» **WRITTEN TASKS**
1 – In the SCSI patch post, rewrite the paragraph that begins "I am testing SCSI error handle" as one shorter sentence that keeps its main facts.
2 – Answer these questions from the SCSI patch post, giving each answer on its own line marked like the question:
(a) How many files does the series change in total?
(b) How many insertions and how many deletions does it make?
(c) Which function skips devices that are being removed?
3 – Reproduce word for word the part of the SCSI patch post starting with "Wenchao Hao posted" and going on through "insertions(+), 21 deletions(-)".

━━━━━ SUPPLIED TEXT ━━━━━

[PATCH v2 0/4] SCSI: Fix issues between removing device and error handle

Wenchao Hao posted 4 patches 2 years, 4 months ago
There is a newer version of this series
drivers/scsi/scsi.c        | 43 +++++++++++++++++++++++++-------------
drivers/scsi/scsi_error.c  |  4 ++--
drivers/scsi/scsi_lib.c    |  2 +-
include/scsi/scsi_device.h | 25 +++++++++++++++++++---
4 files changed, 53 insertions(+), 21 deletions(-)
[PATCH v2 0/4] SCSI: Fix issues between removing device and error handle
Posted by Wenchao Hao 2 years, 4 months ago
I am testing SCSI error handle with my previous scsi_debug error
injection patches, and found some issues when removing device and
error handler happened together.

These issues are triggered because devices in removing would be skipped
when calling shost_for_each_device().

━━━━━ GIVEN ENTRIES ━━━━━

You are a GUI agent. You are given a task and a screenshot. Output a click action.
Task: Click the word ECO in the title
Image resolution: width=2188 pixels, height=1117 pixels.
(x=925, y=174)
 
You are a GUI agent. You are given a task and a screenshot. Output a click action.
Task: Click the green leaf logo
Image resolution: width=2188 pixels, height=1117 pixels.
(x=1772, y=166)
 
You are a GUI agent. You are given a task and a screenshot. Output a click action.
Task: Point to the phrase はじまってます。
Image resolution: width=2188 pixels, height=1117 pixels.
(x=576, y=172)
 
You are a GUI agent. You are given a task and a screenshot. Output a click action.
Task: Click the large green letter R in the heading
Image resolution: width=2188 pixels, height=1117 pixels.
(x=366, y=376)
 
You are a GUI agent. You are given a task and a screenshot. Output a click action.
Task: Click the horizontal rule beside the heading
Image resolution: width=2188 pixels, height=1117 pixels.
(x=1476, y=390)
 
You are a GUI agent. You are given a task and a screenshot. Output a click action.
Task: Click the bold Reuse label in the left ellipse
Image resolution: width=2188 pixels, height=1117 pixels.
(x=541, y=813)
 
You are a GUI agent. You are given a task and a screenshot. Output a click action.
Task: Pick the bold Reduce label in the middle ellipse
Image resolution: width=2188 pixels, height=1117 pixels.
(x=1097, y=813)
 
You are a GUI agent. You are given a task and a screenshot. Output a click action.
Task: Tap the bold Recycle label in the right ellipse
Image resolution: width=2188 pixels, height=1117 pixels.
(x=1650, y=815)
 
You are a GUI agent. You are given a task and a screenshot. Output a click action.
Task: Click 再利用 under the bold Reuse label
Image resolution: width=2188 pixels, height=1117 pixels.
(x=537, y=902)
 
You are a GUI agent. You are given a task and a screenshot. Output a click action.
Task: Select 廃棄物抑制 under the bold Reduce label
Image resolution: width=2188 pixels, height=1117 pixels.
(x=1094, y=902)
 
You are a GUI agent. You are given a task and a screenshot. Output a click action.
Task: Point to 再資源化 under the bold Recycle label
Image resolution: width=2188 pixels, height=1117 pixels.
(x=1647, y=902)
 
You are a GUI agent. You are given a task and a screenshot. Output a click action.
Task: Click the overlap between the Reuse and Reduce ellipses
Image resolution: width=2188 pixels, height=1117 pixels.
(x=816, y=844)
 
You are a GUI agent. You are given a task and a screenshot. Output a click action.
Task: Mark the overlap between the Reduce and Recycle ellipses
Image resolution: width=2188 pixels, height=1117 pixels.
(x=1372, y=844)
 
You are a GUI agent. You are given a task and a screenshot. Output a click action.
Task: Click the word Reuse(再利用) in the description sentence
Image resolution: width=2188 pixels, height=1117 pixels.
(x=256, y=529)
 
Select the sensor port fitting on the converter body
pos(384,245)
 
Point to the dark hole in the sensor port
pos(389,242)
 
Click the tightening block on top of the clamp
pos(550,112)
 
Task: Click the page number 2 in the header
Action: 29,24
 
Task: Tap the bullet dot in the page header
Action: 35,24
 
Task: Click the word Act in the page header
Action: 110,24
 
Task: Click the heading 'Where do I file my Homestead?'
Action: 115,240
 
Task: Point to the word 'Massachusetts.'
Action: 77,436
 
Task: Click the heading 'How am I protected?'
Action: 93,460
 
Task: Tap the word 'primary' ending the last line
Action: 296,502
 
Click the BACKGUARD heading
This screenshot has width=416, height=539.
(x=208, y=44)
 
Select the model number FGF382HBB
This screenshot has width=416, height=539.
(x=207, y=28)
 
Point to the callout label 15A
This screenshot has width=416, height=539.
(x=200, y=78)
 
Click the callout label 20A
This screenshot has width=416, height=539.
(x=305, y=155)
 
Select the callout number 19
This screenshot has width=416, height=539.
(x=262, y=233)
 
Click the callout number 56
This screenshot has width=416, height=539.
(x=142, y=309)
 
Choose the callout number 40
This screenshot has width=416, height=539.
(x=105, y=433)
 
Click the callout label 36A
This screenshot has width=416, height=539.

━━━━━

» **FULL ANSWERS**
1 – Testing SCSI error handling with earlier scsi_debug error injection patches revealed issues when device removal and the error handler happened at the same time.

2 –
(a) 4 files
(b) 53 insertions and 21 deletions
(c) shost_for_each_device()

3 –
Wenchao Hao posted 4 patches 2 years, 4 months ago
There is a newer version of this series
drivers/scsi/scsi.c        | 43 +++++++++++++++++++++++++-------------
drivers/scsi/scsi_error.c  |  4 ++--
drivers/scsi/scsi_lib.c    |  2 +-
include/scsi/scsi_device.h | 25 +++++++++++++++++++---
4 files changed, 53 insertions(+), 21 deletions(-)